### [YOUR TASK]
Take the line containing "Click 'Select Researcher from dropdown' line" and every line below it through the end of the entries, and output them verbatim, pictures excluded.

### [PROVIDED MATERIAL]
== Segment start ==
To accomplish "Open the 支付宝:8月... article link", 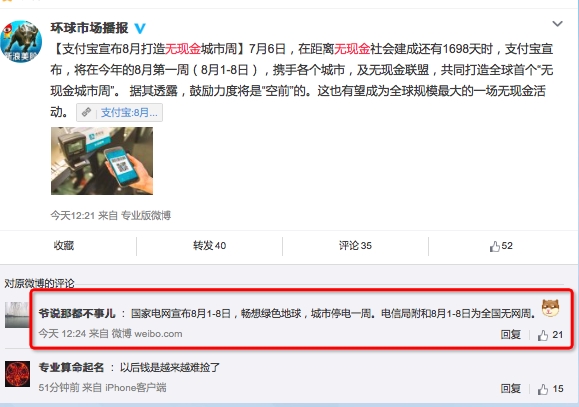I will click(x=129, y=113).
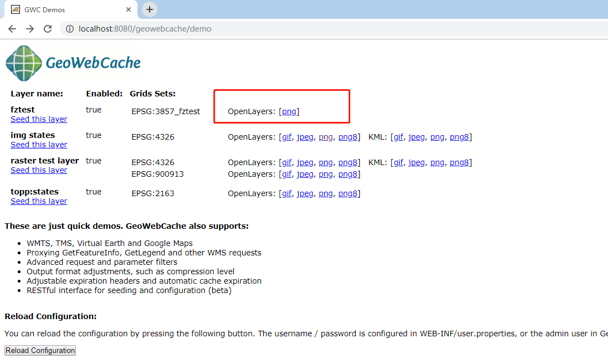608x364 pixels.
Task: Seed the fztest layer
Action: 39,119
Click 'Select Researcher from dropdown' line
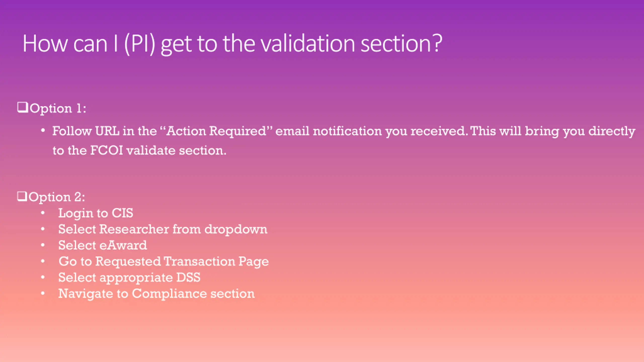This screenshot has width=644, height=362. 163,229
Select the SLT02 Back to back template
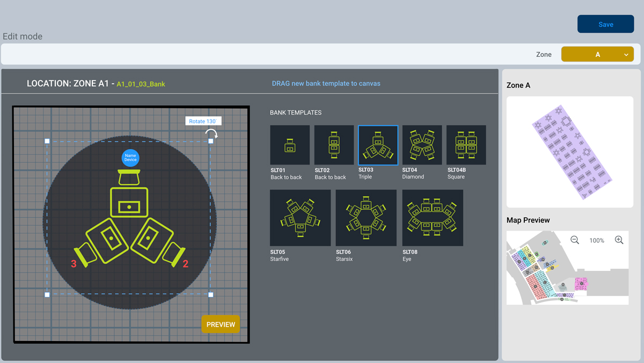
== Segment end ==
### [WRITTEN REPLY]
Click 'Select Researcher from dropdown' line
This screenshot has width=644, height=362. 163,229
Select the SLT02 Back to back template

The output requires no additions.